Las palabras vulgares o determinadas expresiones populares no las personas por ser las palabras que son y mucho menos por sus orígenes etimológicos, sino porque delatan dónde ha estado inmerso nuestro cerebro durante mucho tiempo.
Es decir, hay palabras que cuajan más en determinados estratos sociales que otras. Palabras que dejan pistas de dónde procedemos, a qué nos dedicamos la mayoría del tiempo o con quién solemos hablar. Ello es posible gracias al poder vírico de las palabras: en cuanto oímos tres o cuatro veces una palabra de manera ordinaria, es muy posible que acabemos por incorporarla a nuestro vocabulario para siempre. Las palabras, entonces, son tan delatoras como las huellas dactilares en la escena de un crimen.
A principios de 1990, se llevó a cabo un minucioso experimento para constatar hasta qué punto las palabras son como huellas dactilares de nuestra mente. El experimento consistió en registrar multitud de conversaciones en Gran Bretaña, las cuales se utilizaron para crear bases de datos que se conservan en la Universidad de Lancaster. Esta base de datos contiene más de cien millones de palabras habladas por hombres y mujeres de todas las edades y ocupaciones, y fue profundamente analizada por los investigadores Paul Rayson, Geoffrey Leech y Mary Hodges.
Uno de los descubrimientos más sorprendentes fue que era bastante probable adivinar si una determinada conversación estaba siendo mantenida por dos hombres o por dos mujeres: el tipo de palabras empleadas por ambos sexos es ligeramente distinto. Las huellas dactilares más características del léxico femenino eran «ella», «su» y «dijo». Las más características del masculino, «coño», «joder» y «tía».
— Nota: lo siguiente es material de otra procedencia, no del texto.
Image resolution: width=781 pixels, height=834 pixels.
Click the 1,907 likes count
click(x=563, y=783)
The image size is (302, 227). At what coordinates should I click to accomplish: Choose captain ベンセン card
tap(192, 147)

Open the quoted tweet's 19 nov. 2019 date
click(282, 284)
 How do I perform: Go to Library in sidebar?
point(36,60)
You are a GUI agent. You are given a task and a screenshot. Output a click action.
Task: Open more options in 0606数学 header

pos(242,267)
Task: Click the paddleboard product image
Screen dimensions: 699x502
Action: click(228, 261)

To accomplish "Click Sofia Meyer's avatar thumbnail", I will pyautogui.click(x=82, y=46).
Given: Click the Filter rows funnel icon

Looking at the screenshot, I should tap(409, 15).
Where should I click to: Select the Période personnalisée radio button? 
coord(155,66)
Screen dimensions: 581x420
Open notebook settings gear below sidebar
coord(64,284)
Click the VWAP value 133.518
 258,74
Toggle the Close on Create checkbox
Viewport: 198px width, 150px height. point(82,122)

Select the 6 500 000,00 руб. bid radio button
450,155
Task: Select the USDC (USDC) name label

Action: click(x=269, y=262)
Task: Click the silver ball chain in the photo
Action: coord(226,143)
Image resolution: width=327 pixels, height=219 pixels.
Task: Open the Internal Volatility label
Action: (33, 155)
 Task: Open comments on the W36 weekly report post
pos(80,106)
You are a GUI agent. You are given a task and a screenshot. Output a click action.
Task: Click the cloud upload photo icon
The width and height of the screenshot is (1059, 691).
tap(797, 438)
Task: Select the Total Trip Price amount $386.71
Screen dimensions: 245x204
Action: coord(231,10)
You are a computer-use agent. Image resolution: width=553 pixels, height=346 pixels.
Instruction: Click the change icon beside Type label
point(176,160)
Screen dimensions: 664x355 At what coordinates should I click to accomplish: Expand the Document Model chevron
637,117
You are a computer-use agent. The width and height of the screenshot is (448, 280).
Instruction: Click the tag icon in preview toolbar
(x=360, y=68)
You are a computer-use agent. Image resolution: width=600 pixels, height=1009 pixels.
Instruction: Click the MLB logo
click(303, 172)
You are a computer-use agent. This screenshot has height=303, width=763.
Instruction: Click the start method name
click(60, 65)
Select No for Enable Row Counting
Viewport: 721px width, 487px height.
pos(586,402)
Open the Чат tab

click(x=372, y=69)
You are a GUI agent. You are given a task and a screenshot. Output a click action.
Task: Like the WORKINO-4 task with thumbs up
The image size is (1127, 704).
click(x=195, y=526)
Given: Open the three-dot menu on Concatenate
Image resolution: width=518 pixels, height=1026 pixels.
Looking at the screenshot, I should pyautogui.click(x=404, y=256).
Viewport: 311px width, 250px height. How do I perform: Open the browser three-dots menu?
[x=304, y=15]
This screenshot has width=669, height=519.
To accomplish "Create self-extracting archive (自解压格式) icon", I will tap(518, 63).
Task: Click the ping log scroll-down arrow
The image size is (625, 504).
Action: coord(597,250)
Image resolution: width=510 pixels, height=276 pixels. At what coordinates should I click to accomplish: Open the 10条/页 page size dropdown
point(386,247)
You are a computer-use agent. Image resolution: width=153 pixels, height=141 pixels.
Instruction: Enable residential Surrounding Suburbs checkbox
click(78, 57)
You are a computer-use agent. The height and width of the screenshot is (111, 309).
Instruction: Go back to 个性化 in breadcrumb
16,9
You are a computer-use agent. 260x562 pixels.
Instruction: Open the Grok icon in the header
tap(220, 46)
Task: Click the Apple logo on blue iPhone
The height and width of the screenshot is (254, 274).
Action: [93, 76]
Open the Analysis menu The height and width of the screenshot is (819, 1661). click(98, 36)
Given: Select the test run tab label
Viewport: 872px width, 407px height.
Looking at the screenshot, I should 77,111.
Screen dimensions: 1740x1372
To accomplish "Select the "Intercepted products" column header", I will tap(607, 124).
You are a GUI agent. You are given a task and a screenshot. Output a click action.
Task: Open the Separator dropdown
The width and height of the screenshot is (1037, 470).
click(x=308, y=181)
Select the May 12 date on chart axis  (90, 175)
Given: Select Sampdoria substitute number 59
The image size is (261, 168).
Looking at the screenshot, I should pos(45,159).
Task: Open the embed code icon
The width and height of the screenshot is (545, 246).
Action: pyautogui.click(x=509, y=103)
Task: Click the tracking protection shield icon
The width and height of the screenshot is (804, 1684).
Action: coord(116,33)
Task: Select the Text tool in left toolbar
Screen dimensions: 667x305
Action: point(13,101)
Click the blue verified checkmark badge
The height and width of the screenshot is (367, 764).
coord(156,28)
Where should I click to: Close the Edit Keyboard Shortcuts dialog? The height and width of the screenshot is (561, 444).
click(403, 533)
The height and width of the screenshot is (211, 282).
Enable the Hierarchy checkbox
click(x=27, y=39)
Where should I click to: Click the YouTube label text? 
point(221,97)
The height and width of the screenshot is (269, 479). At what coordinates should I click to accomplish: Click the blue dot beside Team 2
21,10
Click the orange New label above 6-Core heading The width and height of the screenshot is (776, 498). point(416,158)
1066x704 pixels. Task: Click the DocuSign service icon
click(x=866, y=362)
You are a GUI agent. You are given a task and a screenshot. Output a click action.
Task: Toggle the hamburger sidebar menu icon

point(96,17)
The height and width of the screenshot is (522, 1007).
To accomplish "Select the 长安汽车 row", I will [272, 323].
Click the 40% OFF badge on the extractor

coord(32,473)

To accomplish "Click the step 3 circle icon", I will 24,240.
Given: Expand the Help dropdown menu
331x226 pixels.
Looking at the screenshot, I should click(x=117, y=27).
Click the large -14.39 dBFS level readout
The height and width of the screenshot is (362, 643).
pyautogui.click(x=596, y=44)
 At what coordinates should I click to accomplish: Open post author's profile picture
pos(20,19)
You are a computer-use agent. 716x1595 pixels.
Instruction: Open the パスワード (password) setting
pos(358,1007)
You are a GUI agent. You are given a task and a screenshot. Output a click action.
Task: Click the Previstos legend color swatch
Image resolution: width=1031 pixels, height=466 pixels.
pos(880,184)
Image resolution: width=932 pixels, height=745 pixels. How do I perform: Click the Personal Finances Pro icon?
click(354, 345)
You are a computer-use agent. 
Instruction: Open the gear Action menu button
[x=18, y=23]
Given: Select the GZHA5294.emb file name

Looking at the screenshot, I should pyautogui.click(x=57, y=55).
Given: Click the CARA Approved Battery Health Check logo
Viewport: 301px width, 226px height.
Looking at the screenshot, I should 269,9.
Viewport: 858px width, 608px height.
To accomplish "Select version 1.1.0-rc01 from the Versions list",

De igual modo, de una manera más sutil, hay acentos que tienen una determinada carga social. En España, por ejemplo, cuando alguien quiere introducir una broma tonta en un discurso serio, inconscientemente recurre a un ligero acento andaluz, aunque el interlocutor no sea natural de Andalucía. El acento, pues, también posee una carga connotativa que influye no sólo en el discurso del hablante sino en su forma de comportarse.
Esta estratificación por acentos es mucho más marcada en ciudades cosmopolitas, en las que se mezclan muchas culturas, como es el caso de Londres: acento del norte, sur, Manchester, Edimburgo, clase alta, clase baja, colegio de pago, colegio público. El acento te define, y abrir la boca te expone a la clasificación taxonómica. Hasta los currículos de los actores ingleses tienen un apartado exclusivo donde indican las variantes de acento que son capaces de reproducir.
En un futuro, escudriñando nuestro uso de determinadas palabras, quizá una computadora podrá averiguar qué clase de persona somos. Con quienes nos conviene charlar. Qué debemos comprar. O incluso qué clase de noticias debemos consumir. Tiempo al tiempo.